Re: [PATCH v4 1/9] netlink: add function to extract MAC addresses from NDP/ARP table

On Tue, Aug 19, 2025 at 11:09:57PM -0400, Jon Maloy wrote:

The solution to bug https://bugs.passt.top/show_bug.cgi?id=120 requires the ability to translate from an IP address to its corresponding MAC address in cases where those are present in the ARP/NDP table.

We add this feature here.

Signed-off-by: Jon Maloy --- netlink.c | 79 +++++++++++++++++++++++++++++++++++++++++++++++++++++++ netlink.h | 2 ++ 2 files changed, 81 insertions(+)
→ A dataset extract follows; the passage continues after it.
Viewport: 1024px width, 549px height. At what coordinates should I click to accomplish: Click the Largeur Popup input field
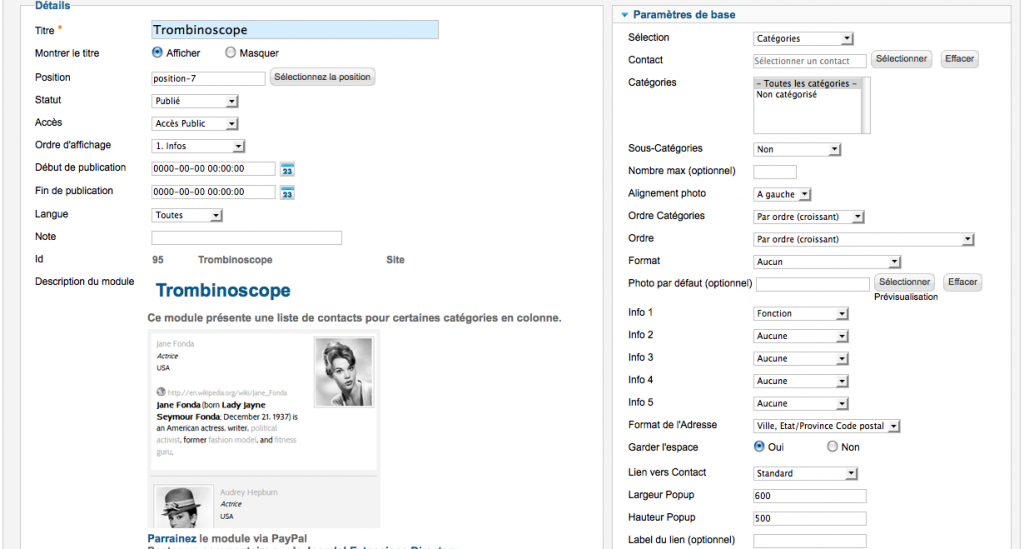pos(809,496)
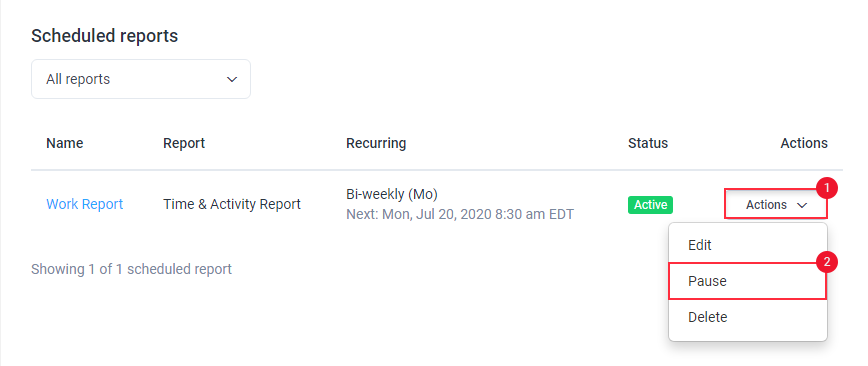Viewport: 868px width, 366px height.
Task: Click the red number 2 step marker
Action: (x=827, y=262)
diff --git a/netlink.c b/netlink.c index 8f82e73..cf7debc 100644 --- a/netlink.c +++ b/netlink.c @@ -800,6 +800,85 @@ int nl_addr_get(int s, unsigned int ifi, sa_family_t af, return status; }

+/** + * nl_neigh_mac_get() - Get neighbor MAC address from the kernel neigh table + * @s: Netlink socket fd + * @addr: IPv4 or IPv6 address + * @ifi: Interface index + * @mac: Buffer for Ethernet MAC, left unchanged if not found/usable + * + * Return: <0 on netlink error; 0 otherwise (drains all replies for @seq). + */ +int nl_neigh_mac_get(int s, const union inany_addr *addr, + int ifi, unsigned char *mac) +{ + const void *ip = inany_v4(addr); + struct req_t { + struct nlmsghdr nlh; + struct ndmsg ndm; + struct rtattr rta; + char ip[RTA_ALIGN(sizeof(struct in6_addr))]; + } req; + struct nlmsghdr *nh; + char buf[NLBUFSIZ]; + ssize_t status; + uint32_t seq; + int msglen; + int iplen; + + memset(&req, 0, sizeof(req)); + req.ndm.ndm_ifindex = ifi; + req.rta.rta_type = NDA_DST; + + if (ip) { + req.ndm.ndm_family = AF_INET; + iplen = sizeof(struct in_addr); + } else { + req.ndm.ndm_family = AF_INET6; + ip = &addr; + iplen = sizeof(struct in6_addr); + } + + req.rta.rta_len = RTA_LENGTH(iplen); + memcpy(RTA_DATA(&req.rta), ip, iplen); + msglen = NLMSG_ALIGN(sizeof(req.nlh) + sizeof(req.ndm) + RTA_LENGTH(iplen)); + seq = nl_send(s, &req, RTM_GETNEIGH, 0, msglen); + + /* Drain all RTM_NEWNEIGH replies for this seq */ + nl_foreach_oftype(nh, status, s, buf, seq, RTM_NEWNEIGH) { + struct ndmsg *ndm = NLMSG_DATA(nh); + struct rtattr *rta = (struct rtattr *)(ndm + 1); + const uint8_t *lladdr = NULL; + size_t na = RTM_PAYLOAD(nh); + const void *dst = NULL; + size_t lladdr_len = 0; + size_t dstlen = 0; + + for (; RTA_OK(rta, na); rta = RTA_NEXT(rta, na)) { + switch (rta->rta_type) { + case NDA_DST: + dst = RTA_DATA(rta); + dstlen = RTA_PAYLOAD(rta); + break; + case NDA_LLADDR: + lladdr = RTA_DATA(rta); + lladdr_len = RTA_PAYLOAD(rta); + break; + default: + break; + } + } + + if (dst && dstlen == (size_t)iplen && memcmp(dst, ip, iplen) == 0) { + /* Only copy Ethernet-style addresses; leave unchanged otherwise */ + if (lladdr && lladdr_len == ETH_ALEN)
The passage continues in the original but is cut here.